Getting all three right simultaneously, for every kernel you write, is the core difficulty. A fused layernorm + linear kernel that is fast on an A100 may need a full rewrite for an H100 because warp size, tensor-core shape, and memory bandwidth ratios all shift.

The Triton Programming Model: Blocked Programs

Triton's key insight, explained clearly in its programming guide, is to raise the abstraction level from individual threads to blocks of data. Rather than asking "what does thread 47 do?", you ask "what does this tile of 128 elements do?".

The model has two layers:

Python + @triton.jit: You write a regular Python function. Triton's JIT compiles it to PTX (NVIDIA's IR) or AMDGPU ISA at the first call.
Tile-level primitives (triton.language): Operations like tl.load, tl.store, tl.dot, and tl.sum operate on pointers + offsets that implicitly represent contiguous blocks.

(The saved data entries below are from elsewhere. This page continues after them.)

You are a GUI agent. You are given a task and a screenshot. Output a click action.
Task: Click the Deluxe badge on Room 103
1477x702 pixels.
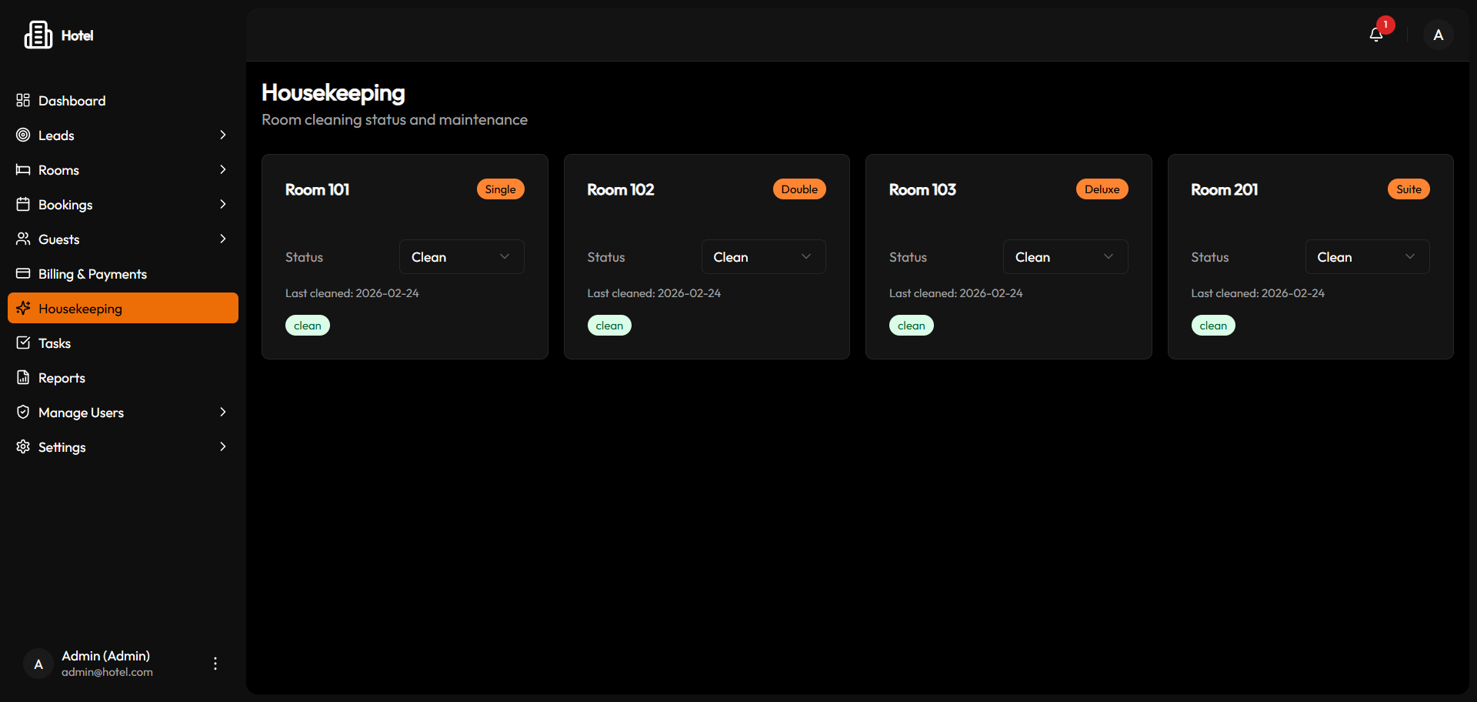coord(1102,189)
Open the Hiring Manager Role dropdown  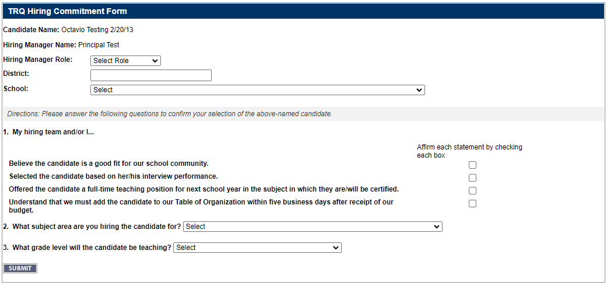[x=125, y=61]
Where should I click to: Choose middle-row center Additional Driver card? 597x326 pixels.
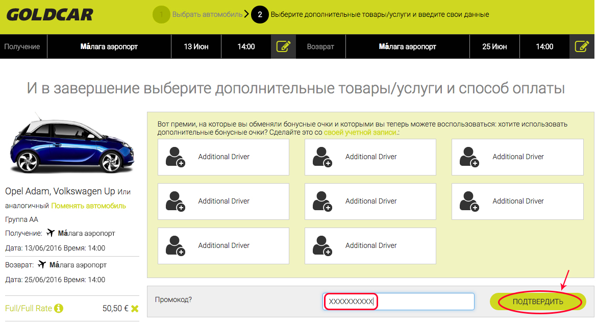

A minimal vector-addition kernel illustrates the model:

import triton
import triton.language as tl

@triton.jit
def add_kernel(x_ptr, y_ptr, out_ptr, n, BLOCK: tl.constexpr):
    pid   = tl.program_id(0)               # which tile am I?
    offs  = pid * BLOCK + tl.arange(0, BLOCK)
    mask  = offs < n                       # guard OOB
    x     = tl.load(x_ptr + offs, mask=mask)
    y     = tl.load(y_ptr + offs, mask=mask)
    tl.store(out_ptr + offs, x + y, mask=mask)

tl.program_id(0) corresponds roughly to a CUDA block index; tl.arange(0, BLOCK) is the intra-tile offset vector. The mask pattern handles tail elements without a separate epilogue kernel. At compile time, BLOCK is a constexpr, so the compiler can fully unroll and vectorise the inner loop.

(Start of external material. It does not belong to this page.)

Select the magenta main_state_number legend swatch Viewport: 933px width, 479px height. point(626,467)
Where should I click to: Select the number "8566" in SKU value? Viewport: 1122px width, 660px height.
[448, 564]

Contrast this with CUDA, where you would manually declare __shared__ buffers, insert __syncthreads(), and compute byte-level pointer arithmetic. Triton's compiler inserts all of that from the blocked data-flow graph.

What the Compiler Automates

Triton's backend performs several passes that would otherwise be manual in CUDA:

Compiler pass	What it does
Coalescing analysis	Reorders memory accesses so warps read contiguous lines
Shared-memory allocation	Inserts `__shared__` staging buffers for reused tiles
Thread swizzling	Permutes thread-to-data assignment to avoid bank conflicts
Vectorisation	Emits 128-bit `LDG` instructions where alignment allows
Tensor-core selection	Rewrites `tl.dot` to use `mma` instructions on ampere/hopper

This is the practical pay-off: a Triton fused-softmax kernel written in roughly 40 lines matches hand-tuned CUDA performance on A100 for large batch sizes, according to benchmarks in the official tutorial suite. The compiler is not magic - it makes the same decisions an expert CUDA programmer would - but it makes them consistently and portably.

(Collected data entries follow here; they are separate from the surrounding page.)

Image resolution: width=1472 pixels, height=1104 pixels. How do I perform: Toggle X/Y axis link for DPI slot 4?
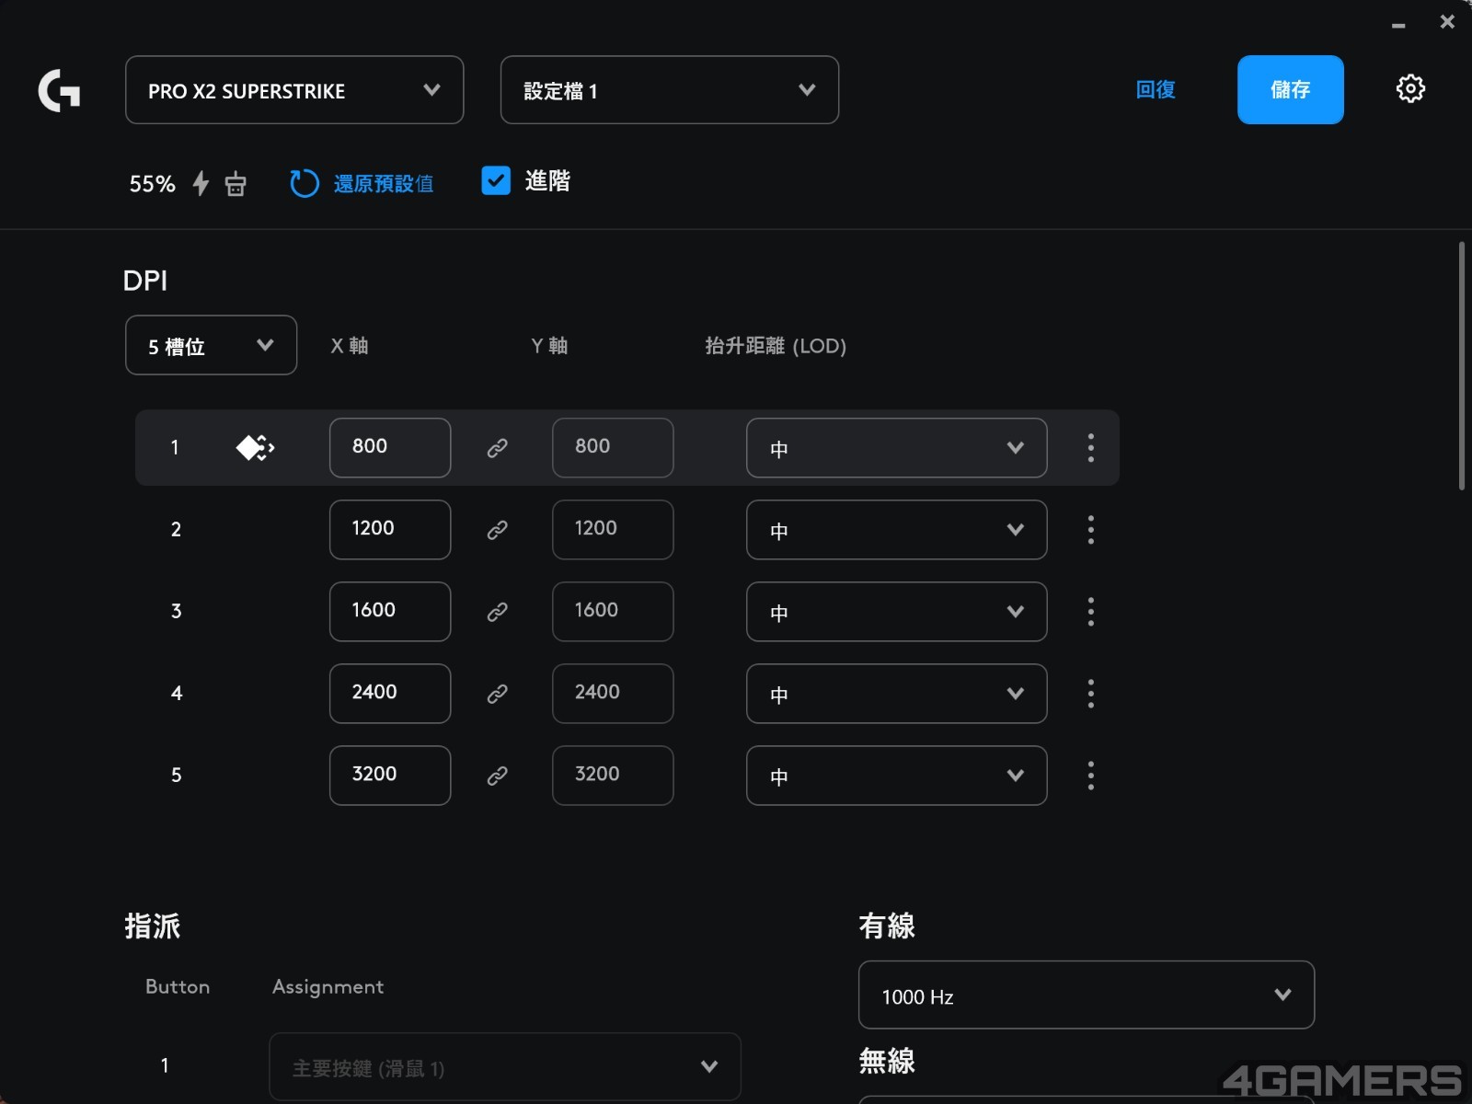[497, 694]
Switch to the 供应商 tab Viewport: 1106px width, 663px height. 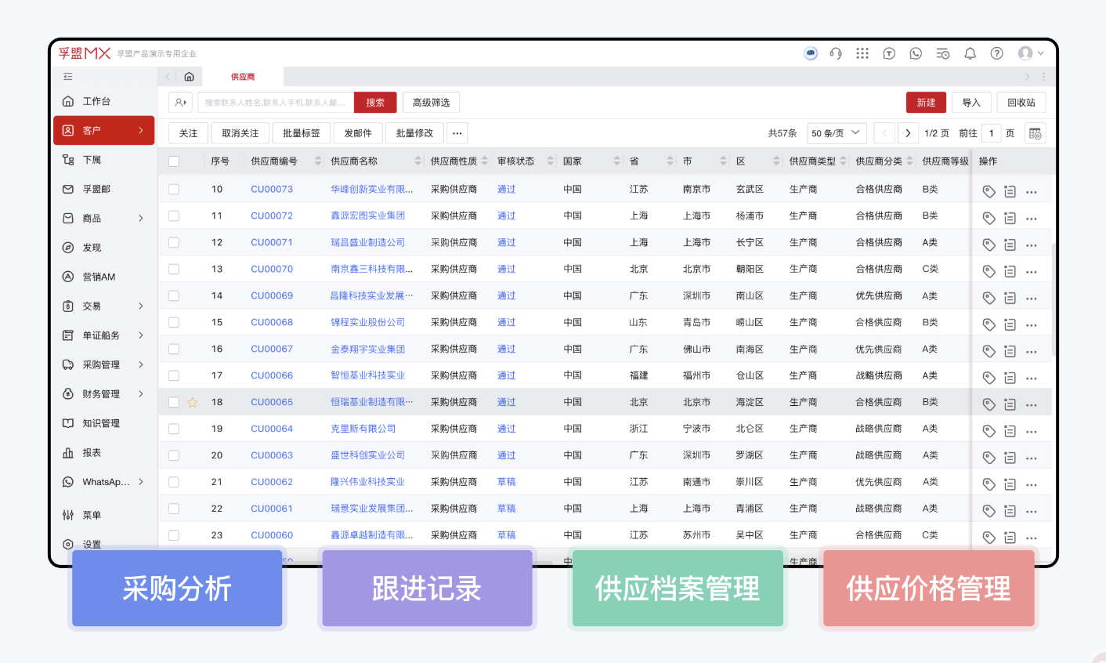click(x=243, y=77)
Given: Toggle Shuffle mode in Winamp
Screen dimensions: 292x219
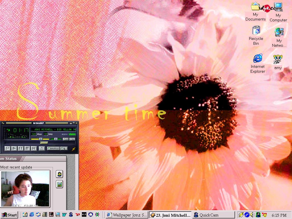Looking at the screenshot, I should point(53,148).
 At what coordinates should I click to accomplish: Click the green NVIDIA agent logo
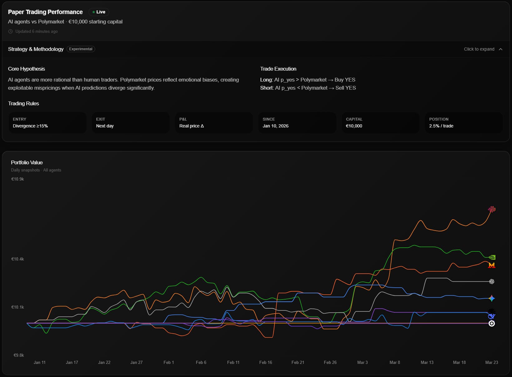click(x=492, y=257)
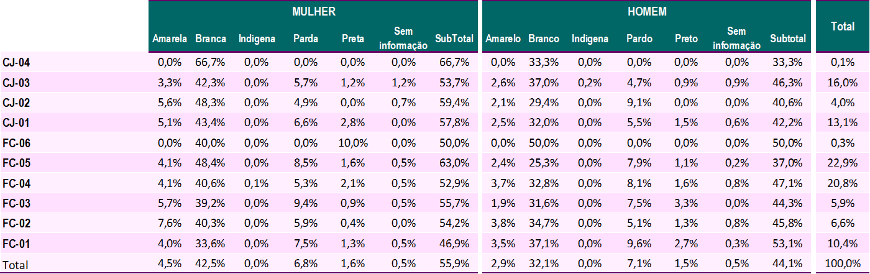This screenshot has height=274, width=870.
Task: Select the Branca column header
Action: click(210, 39)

How `torch.compile` Uses Triton

PyTorch's torch.compile pipeline (introduced in PyTorch 2.0) uses Triton as its default kernel-generation backend on NVIDIA hardware. The flow is:

Python model
  -> TorchDynamo  (captures computation graph via bytecode tracing)
  -> TorchInductor (schedules + fuses ops)
  -> Triton JIT  (generates and caches PTX)
  -> CUDA driver  (loads PTX to GPU)

TorchInductor decides which ops to fuse and emits Triton kernel source. This means you can get custom fused kernels for your model without writing a single line of Triton yourself. The generated kernels are cached in ~/.cache/torch/inductor/, so the compilation cost is paid once per unique graph shape.

The implication for practitioners: hand-writing Triton makes sense when you need a kernel the inductor does not generate - custom sparse attention, non-standard normalisation, or a kernel that fuses across a dataflow pattern the graph compiler cannot see.

When it Falls Down

Small tensors and high-dispatch overhead. Triton's JIT compilation is cheap after the first call, but launching a kernel for a 256-element vector still costs a few microseconds of driver overhead. For small operations called in a tight Python loop, CUDA graphs or torch.compile with graph capture eliminate this overhead better than hand-written Triton.

Reductions across large axis counts. Triton handles 1-D and 2-D reductions well, but reductions over three or more axes require manual tiling strategies that quickly become as complex as CUDA. Libraries like cuDNN or FlashAttention-3 use specialised code generation that goes beyond what Triton's current IR expresses cleanly.

Irregular or sparse access patterns. The compiler's coalescing analysis assumes regular stride patterns. Genuinely irregular sparse formats (CSR, COO with random indices) yield poor coalescing, and Triton gives you no better tools than CUDA for this case.

Hopper-specific features. The H100's TMA (Tensor Memory Accelerator) and warp-specialised pipelines require explicit async copy instructions. Triton's Hopper backend (as of 2024-2025) supports some of these, but complex ping-pong pipelines still require dropping to PTX or using CUTLASS.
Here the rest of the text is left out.